50/50, Joseph Gordon-Levitt, Seth Rogen

Summit Entertainment

Review in a Hurry: About 60 percent buddy comedy and 40 percent cancer drama, 50/50 stars Joseph Gordon-Levitt as a tumor-stricken radio producer who endures chemo-clinics and counseling sessions while battling the disease. An amusing, heartfelt, but unexceptional portrait of friendship and survival, 50/50 gets a mostly favorable diagnosis.

The Bigger Picture: Screenwriter Will Reiser taps into his personal battle with the dreaded C-word for this loosely autobiographical story. Proving that laughter is the best medicine, his 50/50 balances comedy with tears (and nausea).

Adam Lerner (affable Gordon-Levitt) is a mellow, sensitive dude—he works at Seattle NPR, after all—and enjoys a comfortable life with artist girlfriend Rachael (Bryce Dallas Howard).
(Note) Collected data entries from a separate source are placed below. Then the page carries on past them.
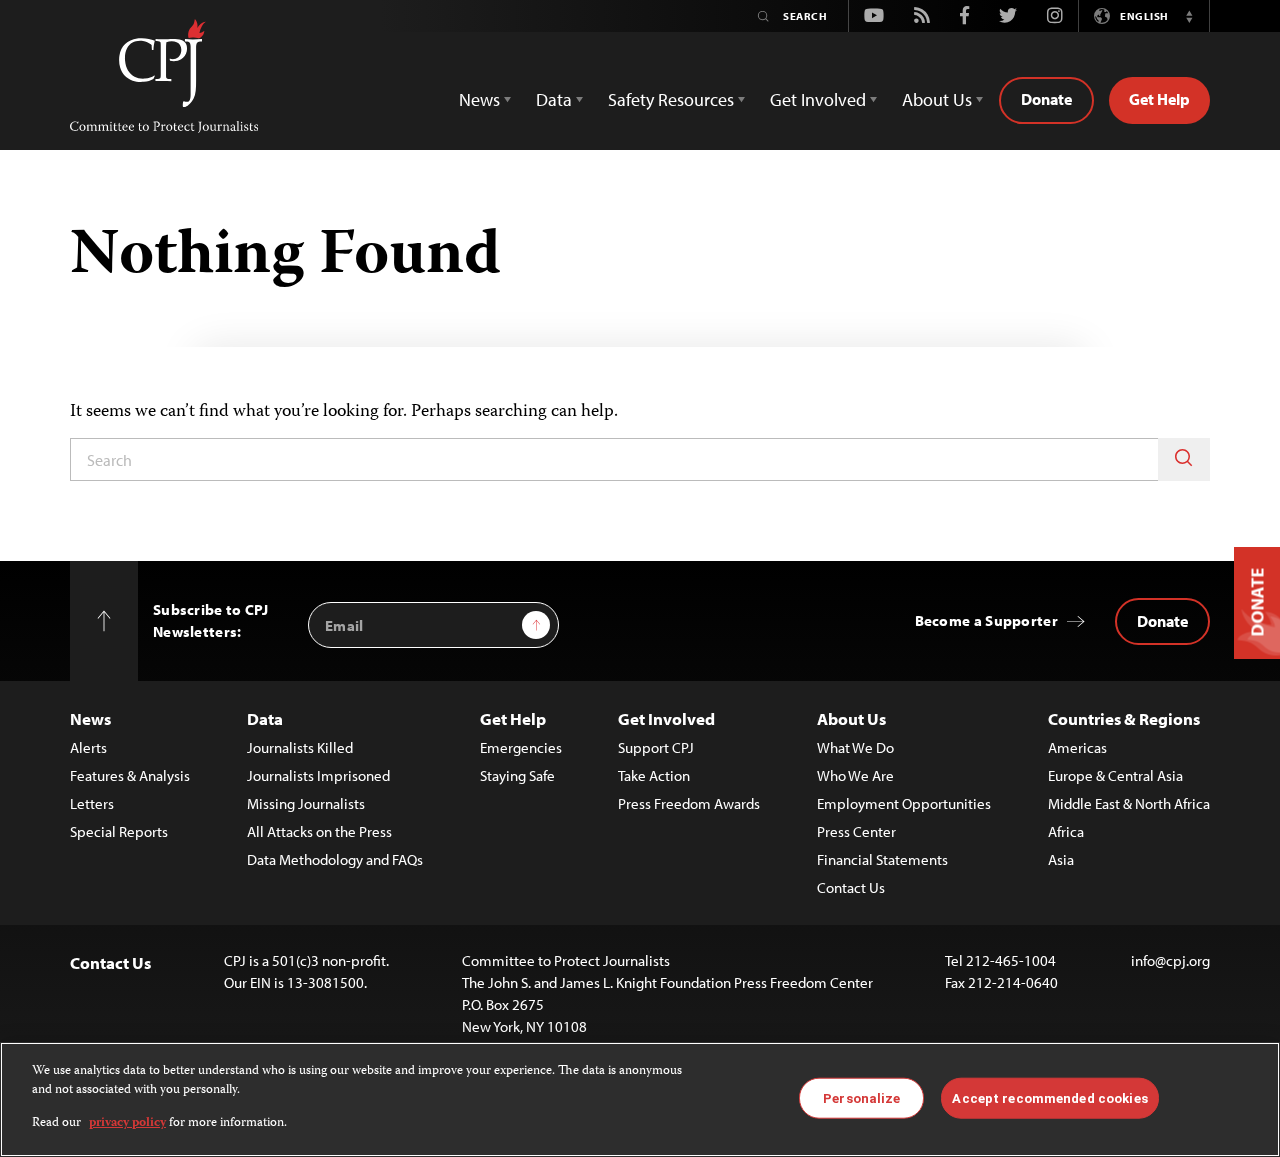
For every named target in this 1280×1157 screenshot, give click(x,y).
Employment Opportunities (904, 803)
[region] (640, 1099)
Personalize (861, 1097)
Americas (1077, 747)
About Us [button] (937, 99)
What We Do (855, 747)
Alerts (88, 747)
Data (265, 718)
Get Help (1159, 99)
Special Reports (119, 831)
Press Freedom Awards (689, 803)
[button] (1189, 16)
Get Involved (666, 718)
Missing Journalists (306, 803)
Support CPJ (656, 747)
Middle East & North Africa (1129, 803)
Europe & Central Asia (1115, 775)
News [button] (479, 99)
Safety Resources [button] (671, 99)
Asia (1061, 859)
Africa (1066, 831)
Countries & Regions (1124, 718)
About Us (851, 718)
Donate (1046, 99)
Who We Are (855, 775)
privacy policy (127, 1123)
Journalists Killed (300, 747)
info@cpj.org (1170, 960)
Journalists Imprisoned (318, 775)
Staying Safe (517, 775)
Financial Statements (882, 859)
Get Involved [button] (818, 99)
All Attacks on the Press (319, 831)
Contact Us (851, 887)
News (90, 718)
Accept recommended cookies (1049, 1097)
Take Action (654, 775)
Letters (92, 803)
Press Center (856, 831)
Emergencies (521, 747)
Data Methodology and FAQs (335, 859)
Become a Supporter (986, 620)
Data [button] (554, 99)
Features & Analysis (130, 775)
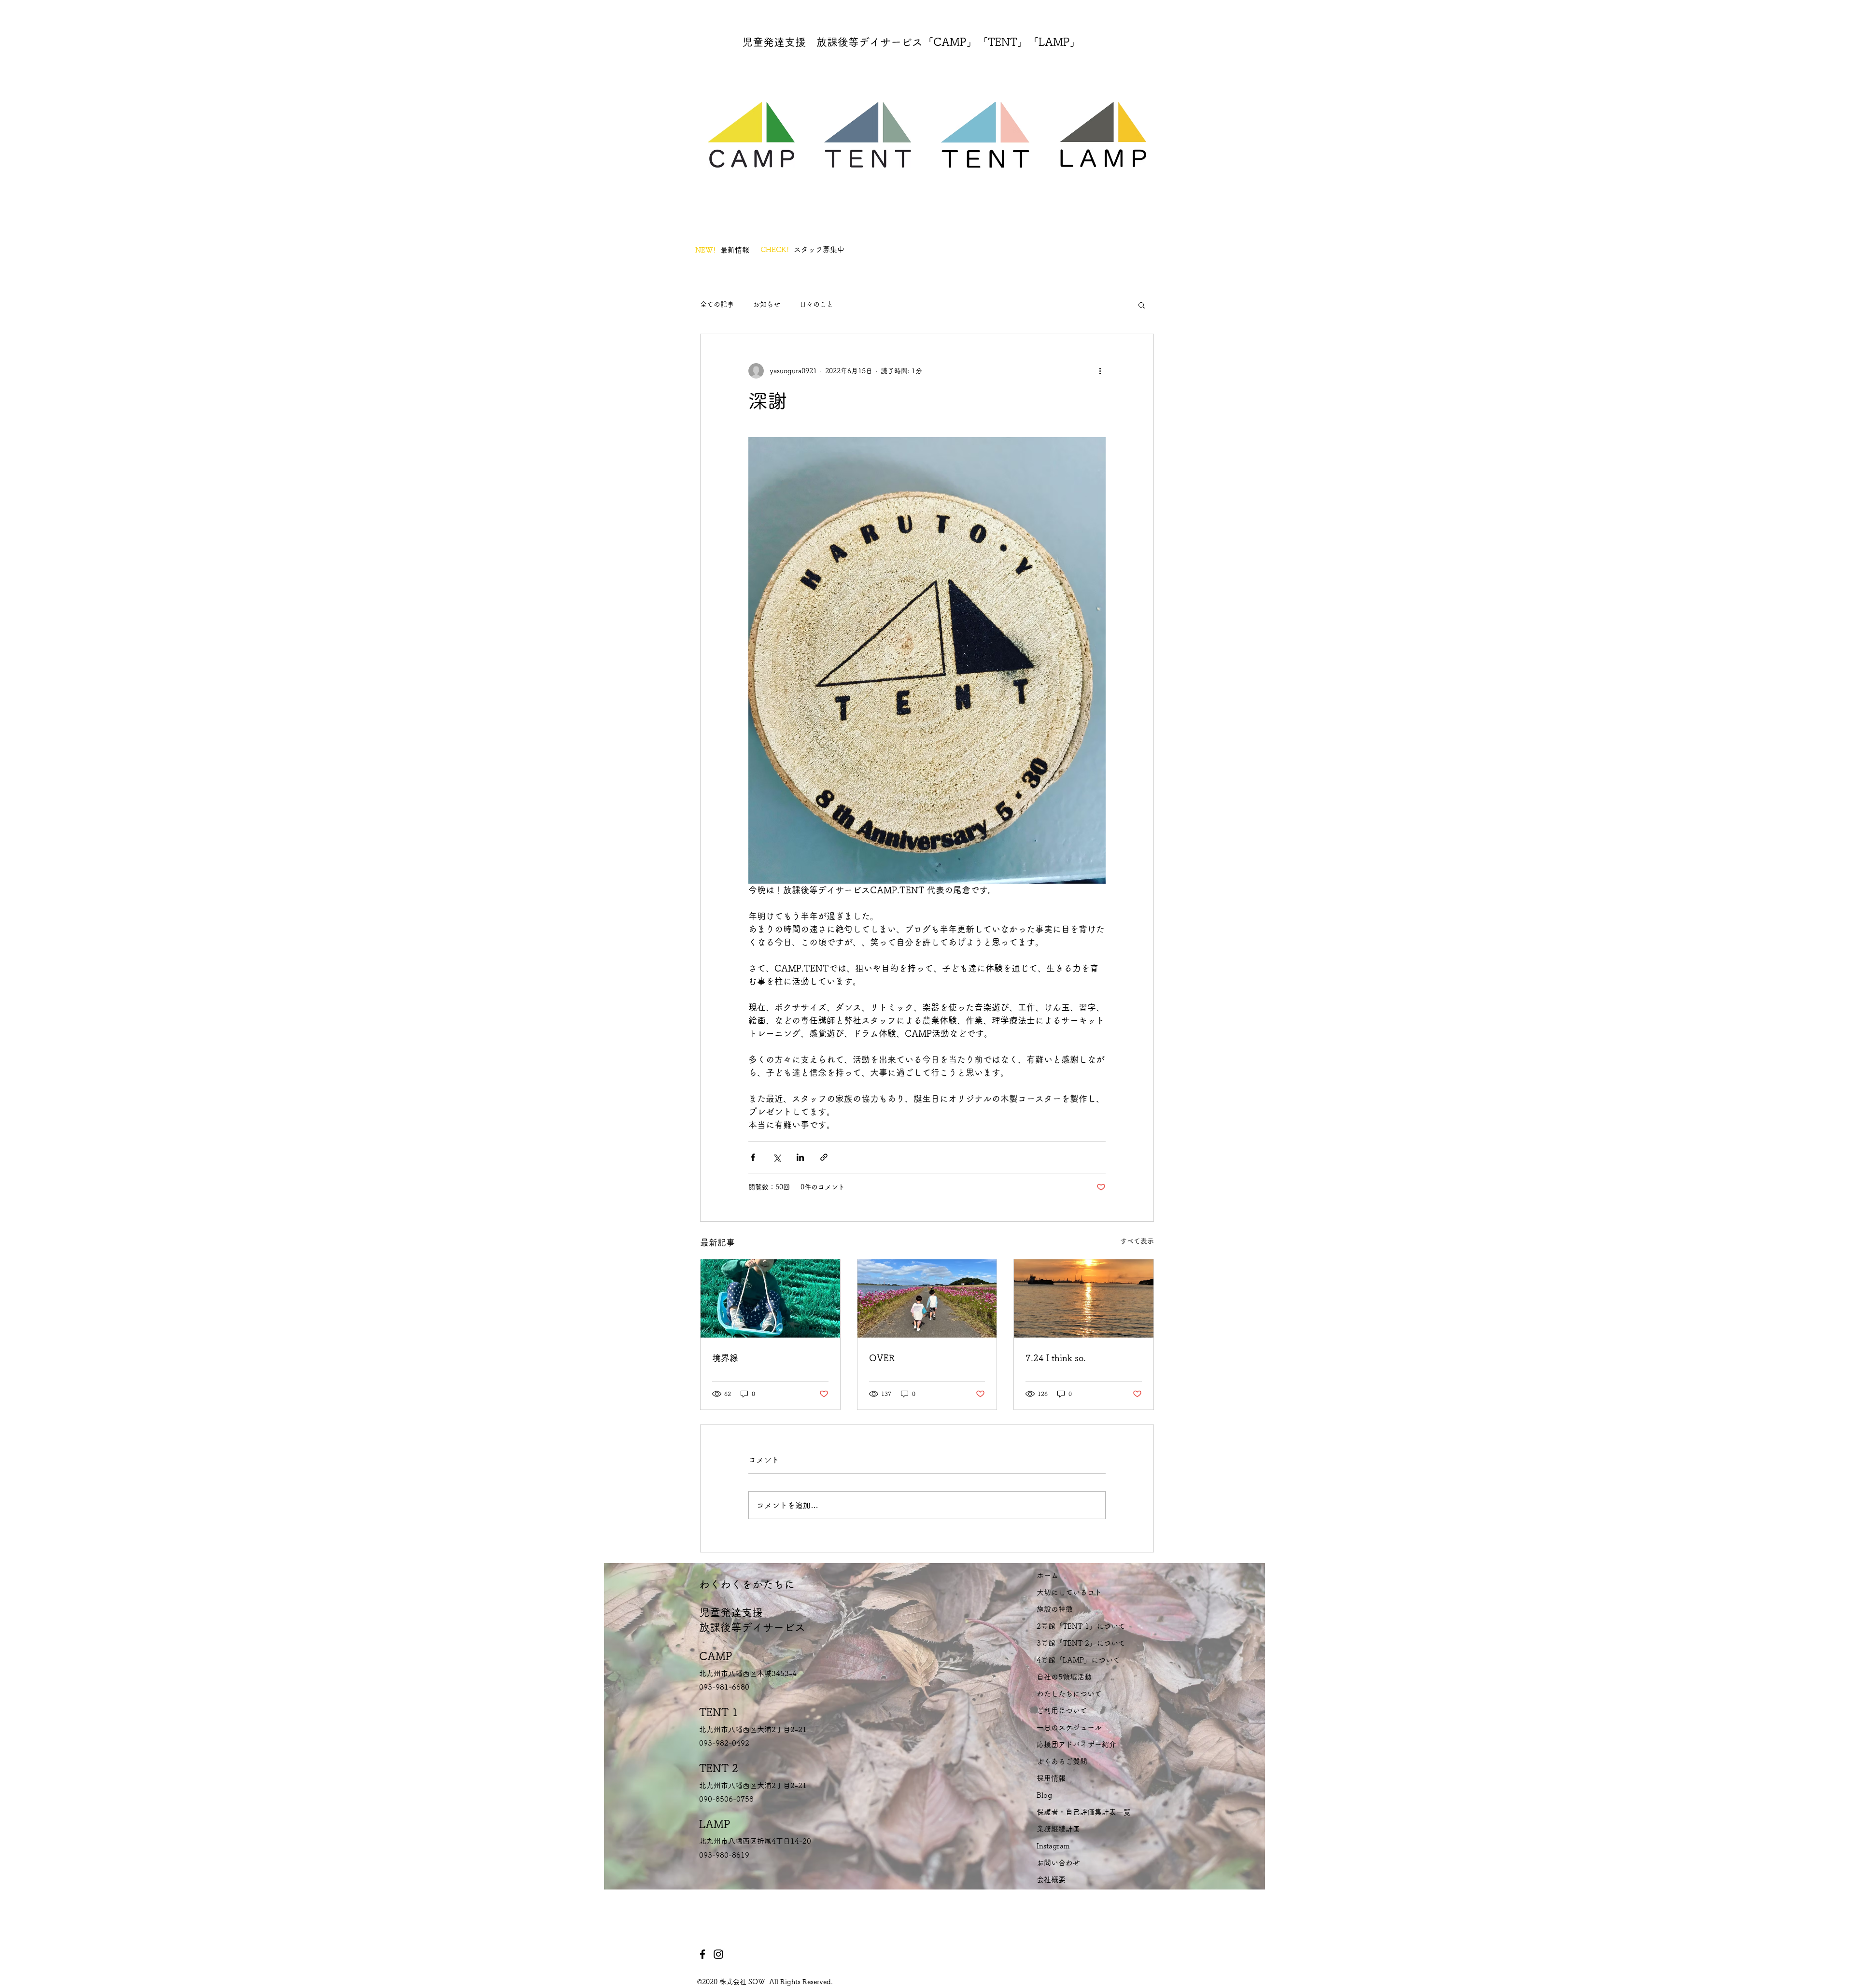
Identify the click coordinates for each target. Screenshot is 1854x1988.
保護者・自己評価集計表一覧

But a trip to the doctor for back pain reveals he has a rare malignant tumor on his spinal column and, yes, a 50/50 chance of survival.

As Adam undergoes treatment, Rachael freaks from the sobering reality and even cheats on the poor guy. However, best bud Kyle (Seth Rogen) is there for support—in fact, he's always there, to the point of smothering—and even goads Adam into using his condition to lure chicks into sympathy sex.

It would have been refreshing to see Rogen play something other than a chortling, schlubby stoner helping his friend get laid. Similarly, Howard adds another hiss-able villainess to her résumé after her haughty turn in The Help.

Anna Kendrick also treads familiar territory as novice therapist Katherine, who counsels Adam during a series of increasingly flirtatious sessions. As in Up in the Air, Kendrick's character is uptight and awkward as she overcompensates for her lack of experience. Thankfully, awesome-but-underused Anjelica Huston appears as Adam's mom and gives the film some of its most poignant moments.

Despite the conventional casting and formulaic story beats, 50/50 still offers a healthy dose of good humor and mostly avoids the maudlin, though there's one too many montages of Adam wandering wet city streets to a pensive alt-rock score. Ah well—this is Seattle.

The 180—a Second Opinion: Those without strong stomachs might get queasy from scenes involving chemo, vomit and surgical scars. But they're relatively tame.